In this example the run will have a random name , and it will be under experiment_1 and will be under the project exercise_1

In [None]:
#Artifact Example 
artifact = wandb.Artifact(
        name=args.artifact_name,
        type=args.artifact_type ,
        description=args.artifact_description,
        )
artifact.add_file(args.input_file)
run.log_artifact(artifact)
run.finish() # Artifact will only be uploaded when we execute this line

in this example we defined an artifact and gave it a path to a file in our local system , now this artifact will be uploaded to W&B only after the run finishes


once an artifact is created and logged in a project, you can access and use that artifact in subsequent runs within the same or different projects. Here's how you can use an artifact in a run

In [None]:
#Using Artifact example 
run = wandb.init(project="exercise_1", job_type="use_file")
# Initialize W&B
wandb.init(project="your_project_name")

# Access the artifact
artifact = wandb.use_artifact('username/project_name/artifact_name:version', type='dataset')

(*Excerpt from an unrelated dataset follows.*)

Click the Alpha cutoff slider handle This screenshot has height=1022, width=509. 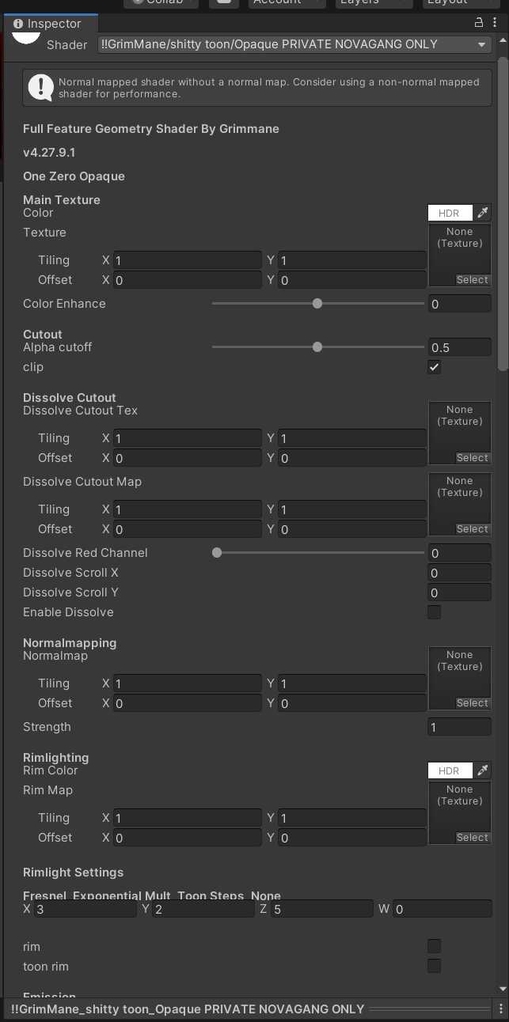tap(317, 347)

# Use the artifact in your run
# For example, load a dataset from the artifact
your_dataset = artifact.download()

# Assuming the CSV file is named 'data.csv', load it into a Pandas DataFrame
file_path = os.path.join(artifact_dir, 'data.csv')  # Replace 'data.csv' with your CSV file name
data = pd.read_csv(file_path)


## MLFLOW

MLflow Projects are a way to package and describe your machine learning code in a reusable and reproducible format. They allow you to specify dependencies, code, and configurations needed to run your machine learning code in a consistent manner across different environments.

#### The main components of an MLflow Project are:

- __MLproject File__:
The MLproject file is a YAML file that defines your project's structure, dependencies, entry points, and configurations.
It specifies the environment (Conda or Docker), entry points for running code, and parameters that can be passed to your code.

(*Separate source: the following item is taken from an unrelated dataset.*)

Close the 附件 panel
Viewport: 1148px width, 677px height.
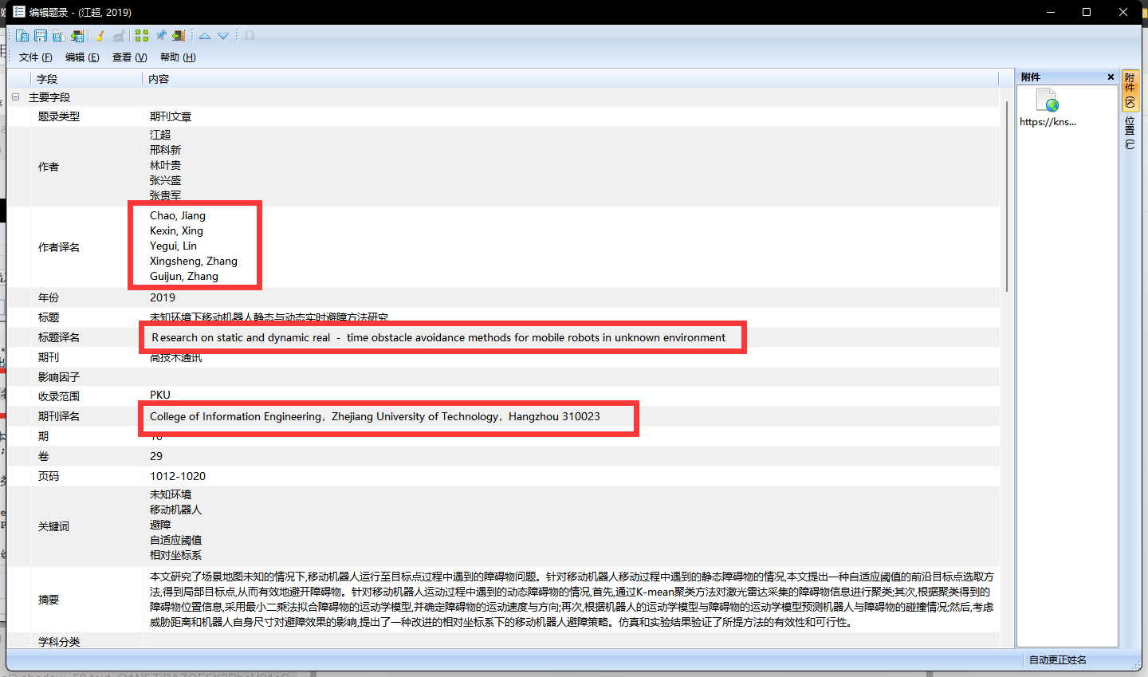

- __Code:__ Your machine learning code or scripts that perform tasks like data ingestion, model training, evaluation, and inference.These scripts should use MLflow Tracking APIs to log parameters, metrics, and artifacts.

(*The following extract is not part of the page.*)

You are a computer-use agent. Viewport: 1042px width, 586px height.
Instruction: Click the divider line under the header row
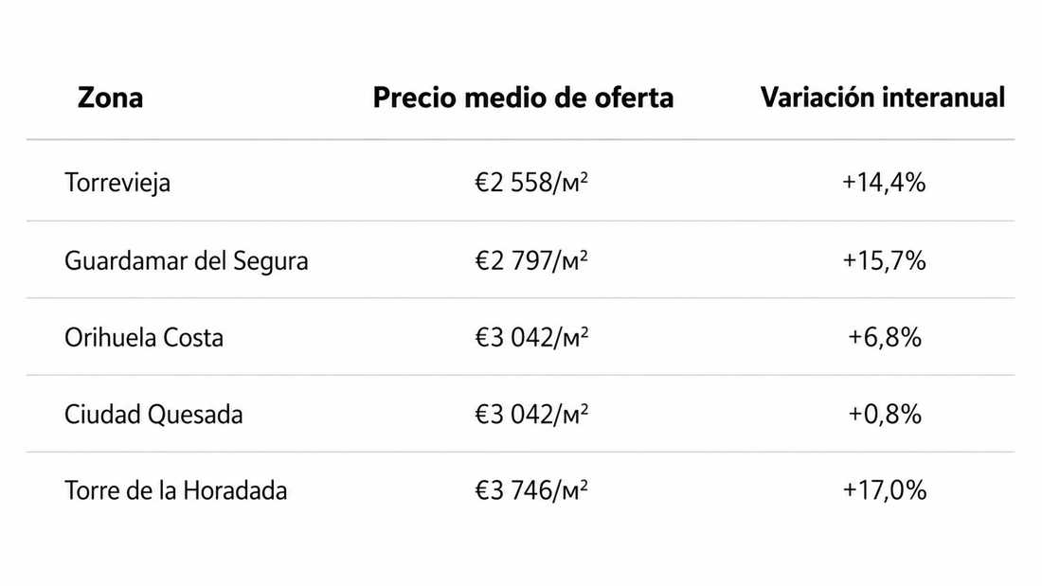tap(520, 139)
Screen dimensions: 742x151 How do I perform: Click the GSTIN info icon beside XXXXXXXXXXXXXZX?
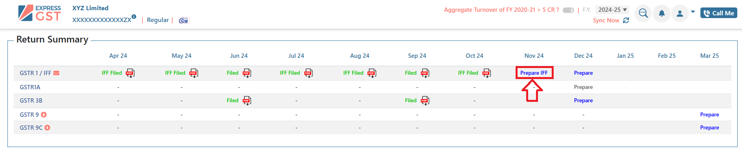tap(134, 17)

- __Dependencies:__ Specify the dependencies (Python libraries or packages) required to run your code. MLflow allows you to define these dependencies in the MLproject file using Conda environments or Docker containers for reproducibility.

In [None]:
# Dependencies example , should be stored in a conda.yml file
name: preprocess
channels:
  - conda-forge
  - defaults
dependencies:
  - pandas=2.1.4
  - pip=23.3.1
  - pyarrow=14.0
  - pip:
      - wandb==0.16.1

- the channels section specifies the locations or repositories where Conda looks for packages when resolving dependencies.
- Conda-forge is a community-driven collection of Conda packages maintained and contributed by users , it has popular packages like pandas , numpy , matplot , seaborn ...
    

In [None]:
# Project definition example  The project definition is contained in a YAML file called MLProject (without .yml nor .yaml extension)

name: download_data
conda_env: conda.yml

entry_points:
  main:
    parameters:
      file_url:
        description: URL of the file to download
        type: uri
      artifact_name:
        description: Name for the W&B artifact that will be created
        type: str

    command: >-
      python download_data.py --file_url {file_url} \
                              --artifact_name {artifact_name}

- the conda_env: conda.yml section specifies that this is a conda-based project (as opposed to a Docker-based project).


#### Running the project
Running a MLflow project is accomplished with the mlflow run command, followed by a location specifier


In [None]:
mlflow run /path/to/the/local/folder

mlflow run git@github.com/my_username/my_repo.git

mlflow run ./my_project -P file_url=https://myurl.com -P artifact_name=my-artifact

mlflow run git@github.com/my_username/my_repo.git -v 1.2.3

## Linking Components Together

#### ML pipeline in MLFLOW
basicaly it is a project that will call other projects

We have a main script. which we will called main.py, that contains several calls to mlflow.run, one for each component to call. mlflow.run is the equivalent of the command mlflow run and it allows to run a component from a script. Each component is called from the main script and it produces one ore more output artifacts that are stored in the artifact store (W&B for us). The output of one component becomes the input to the next. So the artifacts are the glue linking together the components into the pipeline. Of course

__Example__
Suppose we have these projects
![image.png](attachment:image.png)

We will execute the pipeline use the main python script as follows

In [None]:
import mlflow

mlflow.run(
  uri="download_data",
  entry_point="main",
  parameters={
    "file_url": "https://...",
    "output_artifact": "raw_data.csv"
  }
)

mlflow.run(
  uri="remove_duplicates",
  entry_point="main",
  parameters={
    "input_artifact": "raw_data.csv:latest",
    "output_artifact": "clean_data.csv"
  }
)

## Hydra
Hydra is a package to configure complex applications. It allows to define configuration files containing default values for all the parameters, so that it is easier to keep track of them and to know what they are for.


In [None]:
#Hydra config file , it will be named config.yaml
main:
  project_name: my_project
  experiment_name: dev
data:
  train_data: "exercise_6/data_train.csv:latest"
random_forest_pipeline:
  random_forest:
    n_estimators: 100
    criterion: gini
    max_depth: null

In [None]:
#To use it in your code
import mlflow
import hydra

@hydra.main(config_name="config")
def go(config):
  # Now here config is a dictionary with our configuration
  # For example, to access the parameter train_data in the data
  # section we can just do
  train_data = config["data"]["train_data"]

  ...


if __name__=="__main__":
  go()

When using Hydra for our main script, we need to change the MLproject file to allow us to override the parameters written in the configuration file:



In [None]:
name: main
conda_env: conda.yml

entry_points:
  main:
    parameters:
      hydra_options:
        description: Hydra parameters to override
        type: str
        default: ''
    command: >-
      python main.py $(echo {hydra_options})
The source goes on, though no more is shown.